Geselecteerde tekst ::
########

Wet vereenvoudiging beroepenstructuur psychologische beroepen

Reactie

Naam Apanta GGZ (Drs JGM Van Kasteren)
Plaats Veldhoven
Datum 25 februari 2024

Vraag1

Wat vindt u van dit wetsvoorstel?




Ik ben samen met collega Gz-psychologen en psychotherapeuten tegen dit wetsvoorstel.
Wij zien dit voorstel als een verarming van de beroepenstructuur en als een bedreiging van ons ambacht en de kwaliteit van zorg in Nederland.

De nieuwe beroepenstructuur heeft als doel de kwaliteit van de zorg te verbeteren. Wij missen een grondige onderbouwing. Bovendien is er niet gekeken naar mogelijke negatieve gevolgen voor de kwaliteit en effectiviteit van de Nederlandse geestelijke gezondheidszorg.

Er bestaan op dit moment twee basisberoepen: de psychotherapeut en de GZ-psycholoog. Het is buiten alle proporties dat van psychotherapeuten (na een opleiding van 4 jaar) geëist wordt dat zij zich alsnog omscholen tot het ándere basisberoep (een opleiding van maximaal 2 jaar), voordat zij opgeleid kunnen worden tot het nieuwe specialisme KP-PT.

########

Gegevens ::
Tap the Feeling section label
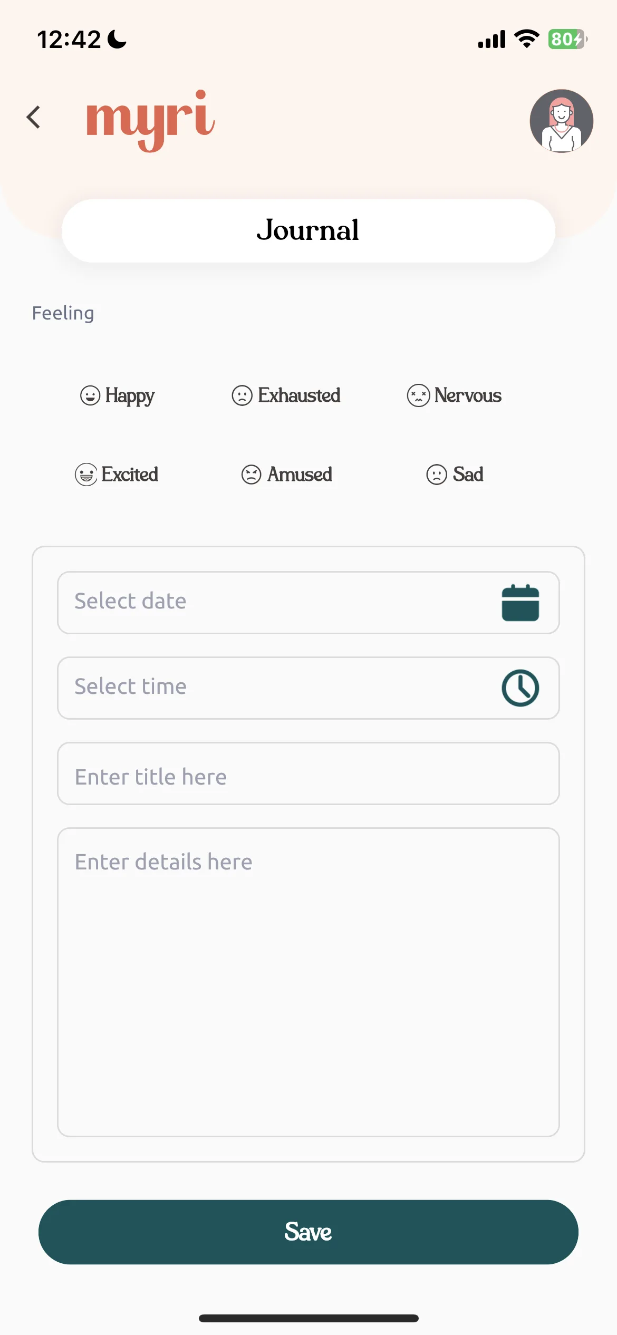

########

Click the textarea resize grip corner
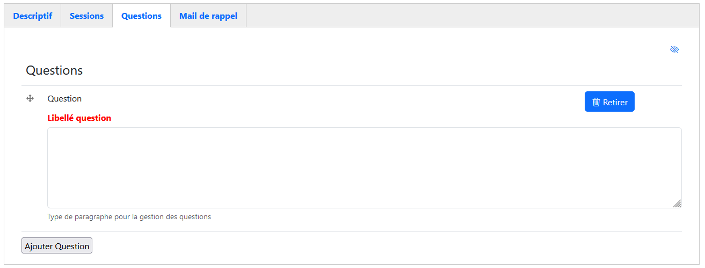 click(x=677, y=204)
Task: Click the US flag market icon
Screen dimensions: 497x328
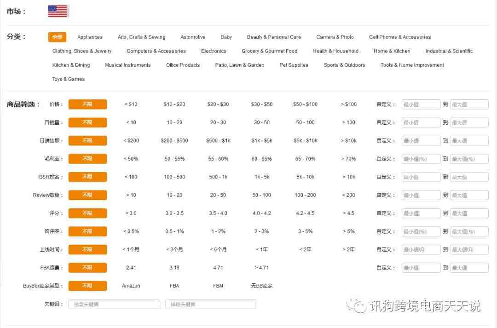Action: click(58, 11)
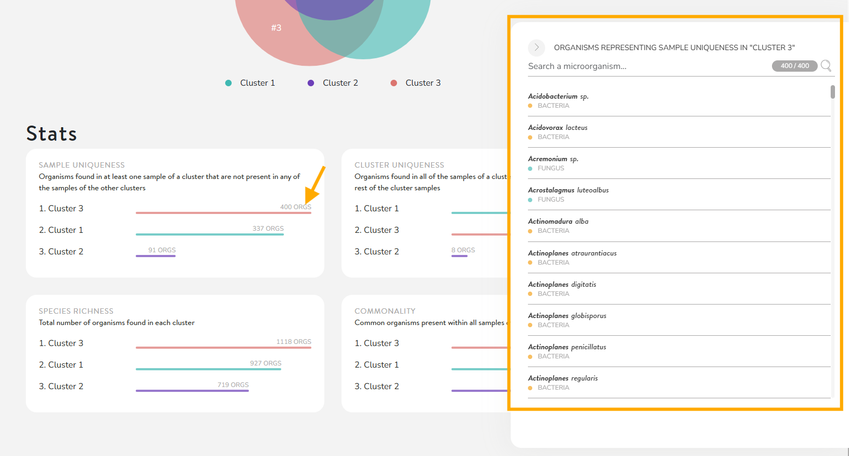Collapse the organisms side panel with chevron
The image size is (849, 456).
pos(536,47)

########

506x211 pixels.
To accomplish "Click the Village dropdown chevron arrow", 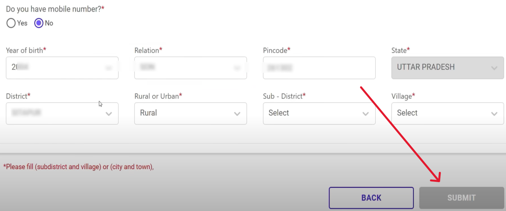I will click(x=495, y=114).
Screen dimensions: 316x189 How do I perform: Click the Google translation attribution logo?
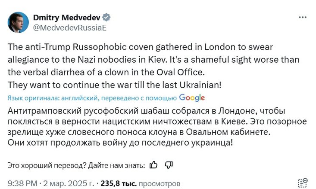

########

Opdrachten ::
1. Citeer uit de reactie letterlijk het gedeelte van "Wij zien dit" tot en met "nieuwe specialisme KP-PT.".
2. Geef bij elke bewering aan of de reactie haar bevestigt, met ja of nee, en citeer de woorden uit de reactie die dat bepalen. (a) De schrijver steunt het wetsvoorstel. (b) Er zijn op dit moment twee basisberoepen. (c) De opleiding tot psychotherapeut duurt twee jaar.
Baseer je uitsluitend op de reactie en niet op de gegevens.

Uitwerkingen ::
1.
Wij zien dit voorstel als een verarming van de beroepenstructuur en als een bedreiging van ons ambacht en de kwaliteit van zorg in Nederland.

De nieuwe beroepenstructuur heeft als doel de kwaliteit van de zorg te verbeteren. Wij missen een grondige onderbouwing. Bovendien is er niet gekeken naar mogelijke negatieve gevolgen voor de kwaliteit en effectiviteit van de Nederlandse geestelijke gezondheidszorg.

Er bestaan op dit moment twee basisberoepen: de psychotherapeut en de GZ-psycholoog. Het is buiten alle proporties dat van psychotherapeuten (na een opleiding van 4 jaar) geëist wordt dat zij zich alsnog omscholen tot het ándere basisberoep (een opleiding van maximaal 2 jaar), voordat zij opgeleid kunnen worden tot het nieuwe specialisme KP-PT.

2.
(a) Nee: "Ik ben samen met collega Gz-psychologen en psychotherapeuten tegen dit wetsvoorstel."
(b) Ja: "Er bestaan op dit moment twee basisberoepen: de psychotherapeut en de GZ-psycholoog."
(c) Nee: "na een opleiding van 4 jaar"